YOUR TASK:
Your answer must be the full listing, reproduced exactly, minus any pictures.

EXTRACTED ENTRIES:
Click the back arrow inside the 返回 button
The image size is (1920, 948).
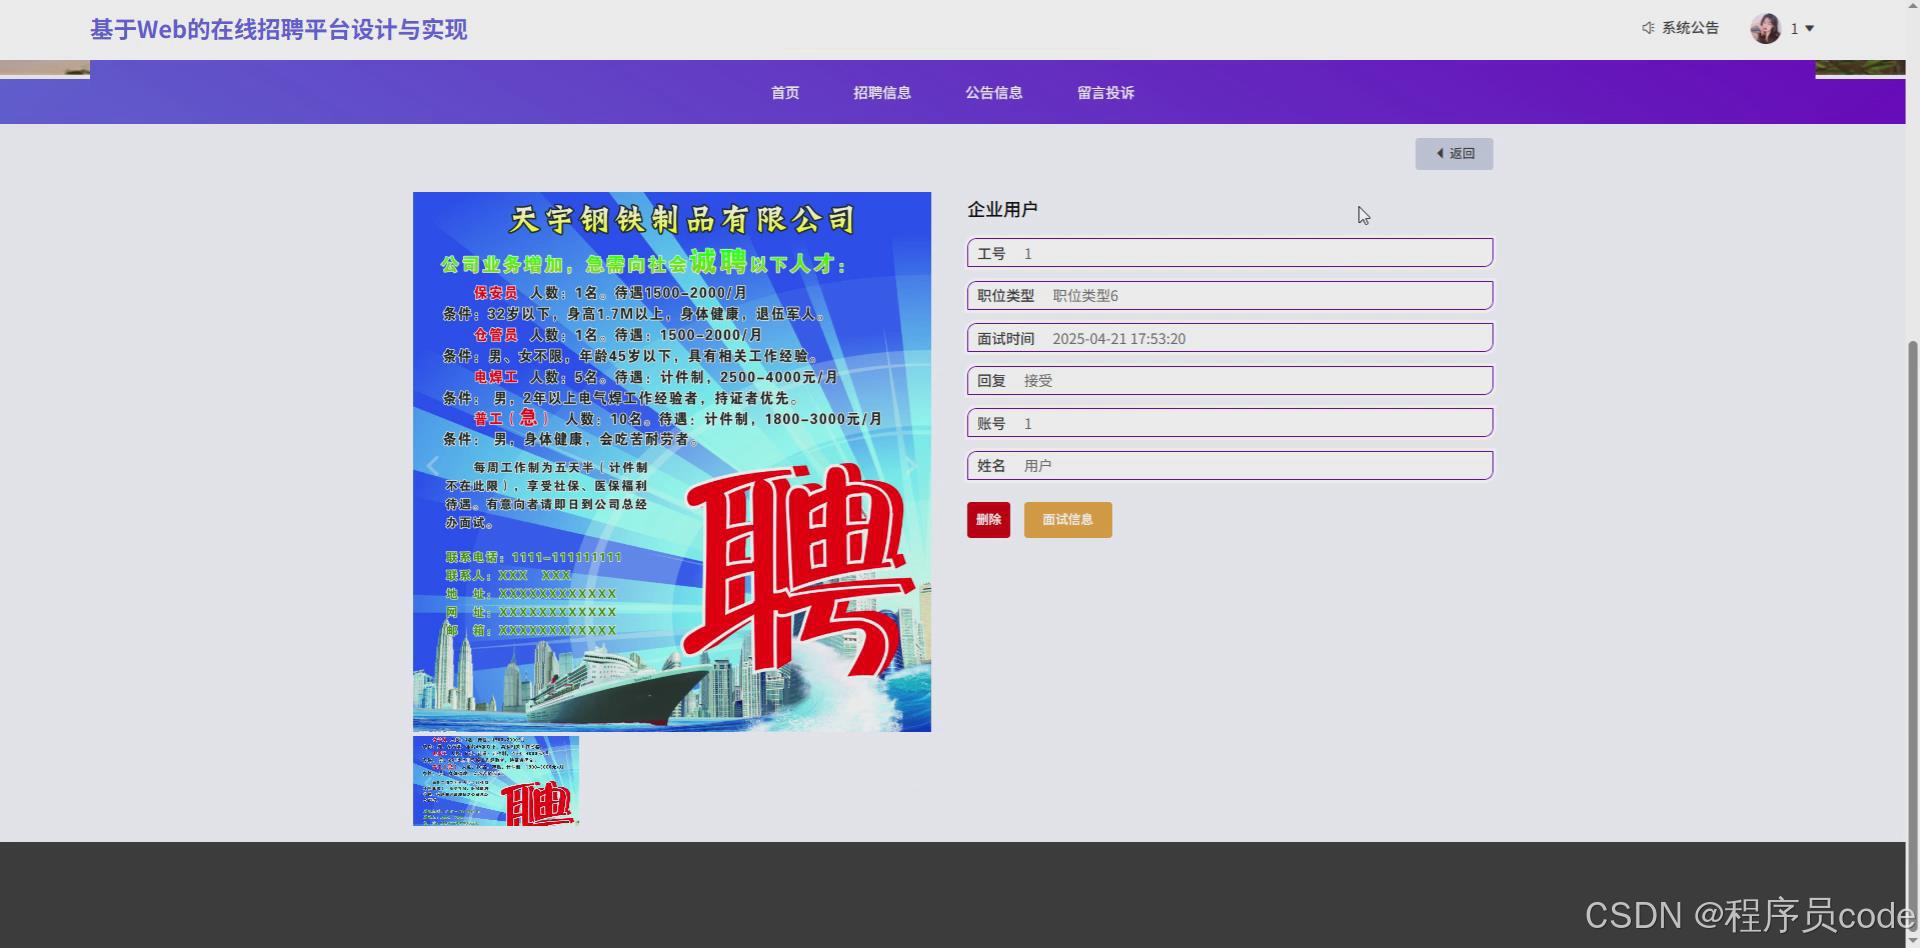coord(1440,153)
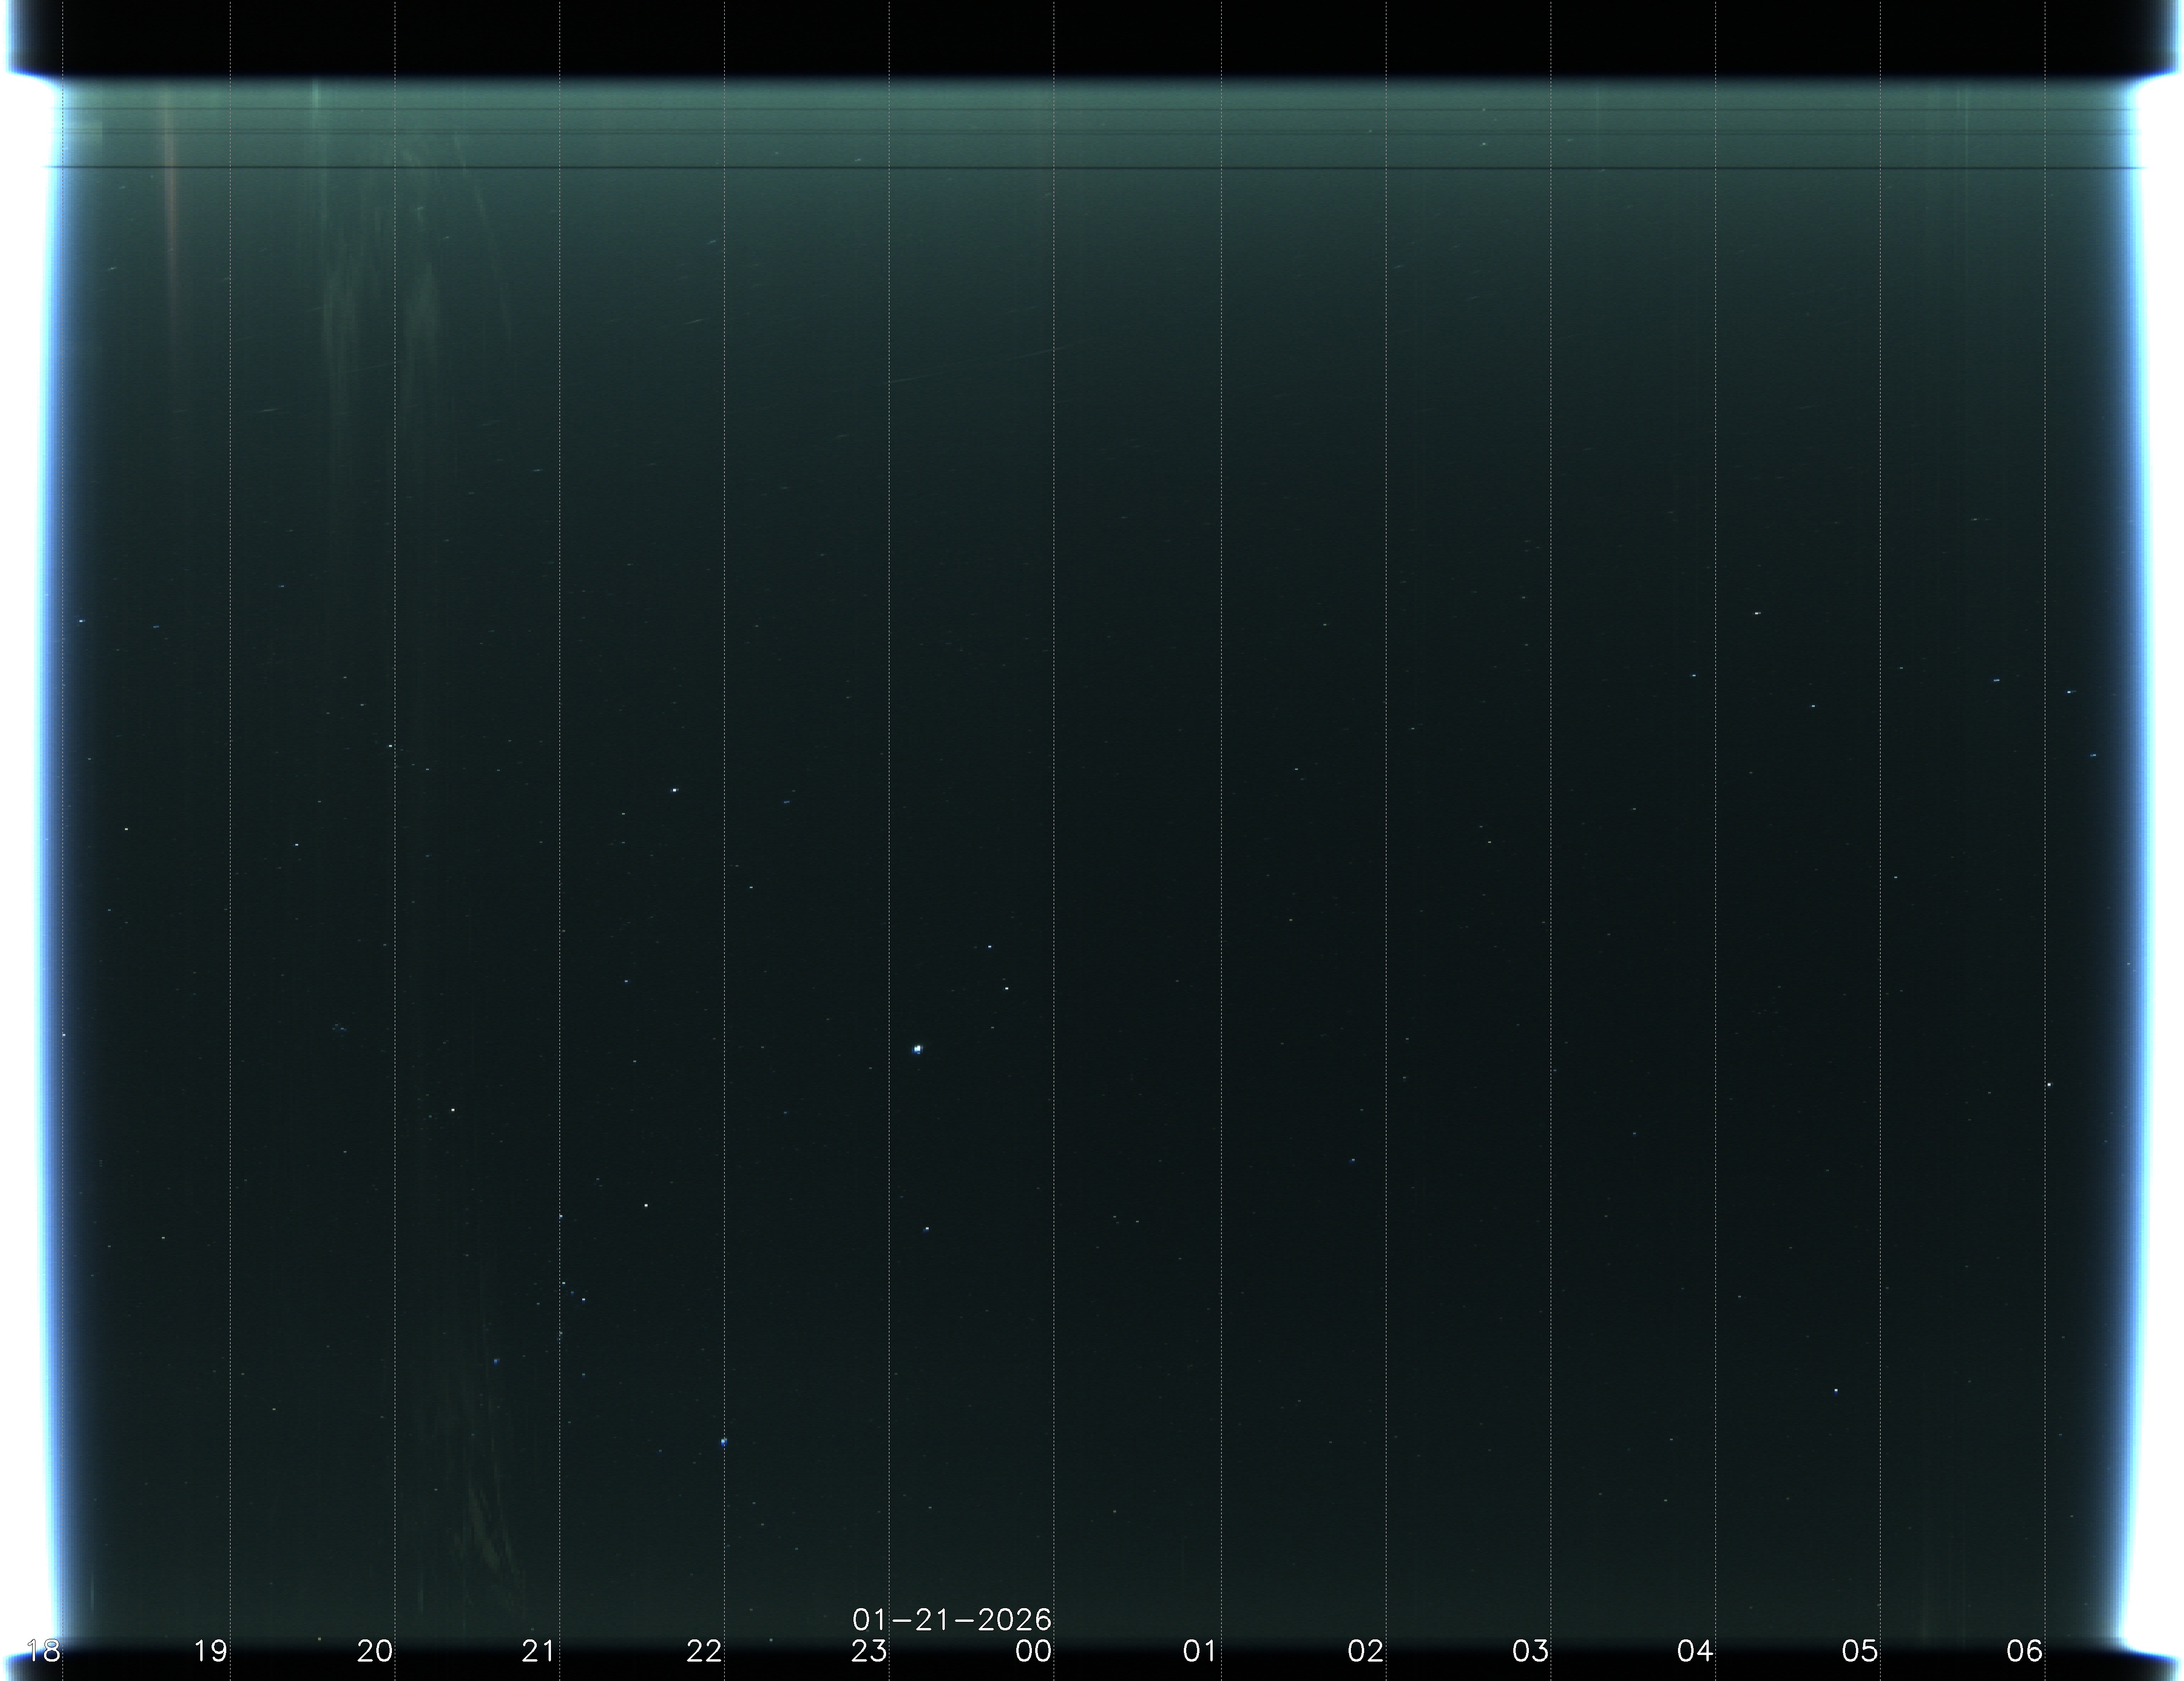This screenshot has width=2184, height=1681.
Task: Click the 05 hour label
Action: click(1860, 1651)
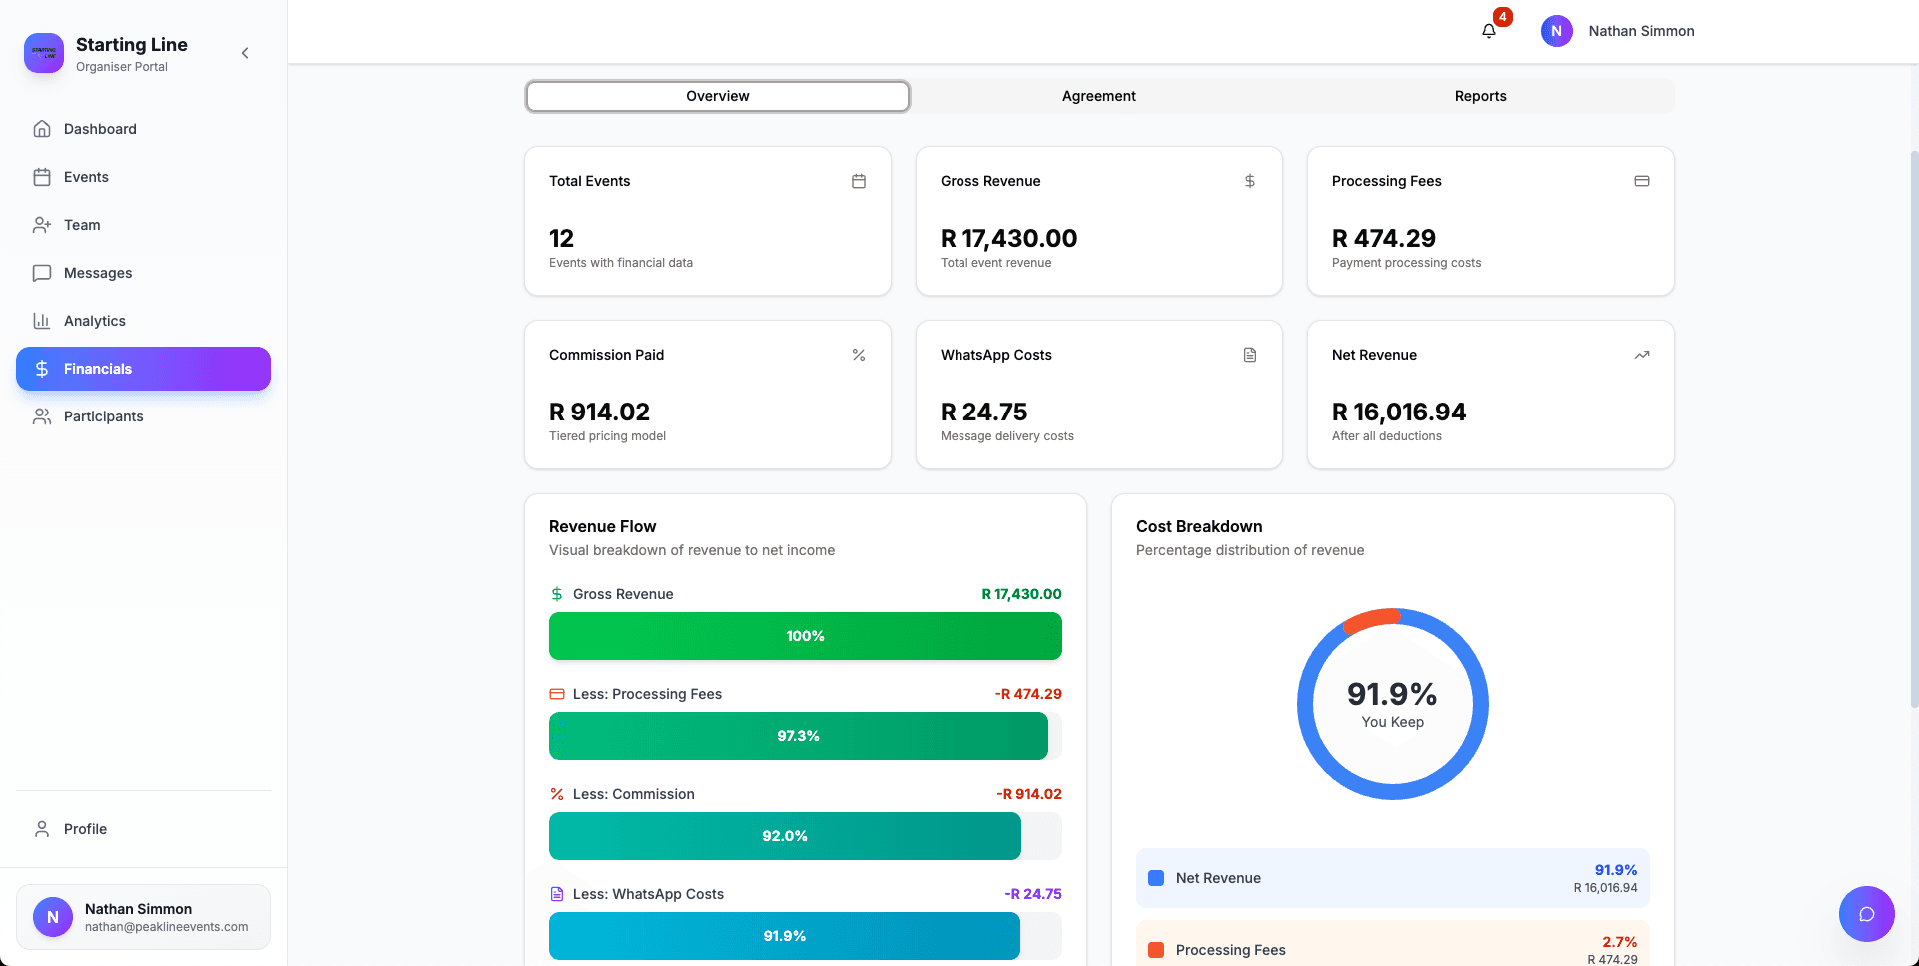Click the dollar icon on Gross Revenue card
The height and width of the screenshot is (966, 1919).
click(1249, 181)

RESPONSE TO THIS TASK:
Click the back arrow inside the 返回 button
The image size is (1920, 948).
coord(1440,153)
This screenshot has width=2184, height=1681.
Task: Click the 05 hour label
Action: click(1860, 1651)
Click the dollar icon on Gross Revenue card
The height and width of the screenshot is (966, 1919).
click(1249, 181)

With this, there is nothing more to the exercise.